Task objective — Your answer should be the complete data, copied exactly.

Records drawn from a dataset
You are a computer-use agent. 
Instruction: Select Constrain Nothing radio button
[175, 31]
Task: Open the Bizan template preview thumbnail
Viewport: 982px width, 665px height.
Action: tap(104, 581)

Your solution —
You are a computer-use agent. 
Instruction: Select Constrain Nothing radio button
[175, 31]
Task: Open the Bizan template preview thumbnail
Viewport: 982px width, 665px height.
Action: tap(104, 581)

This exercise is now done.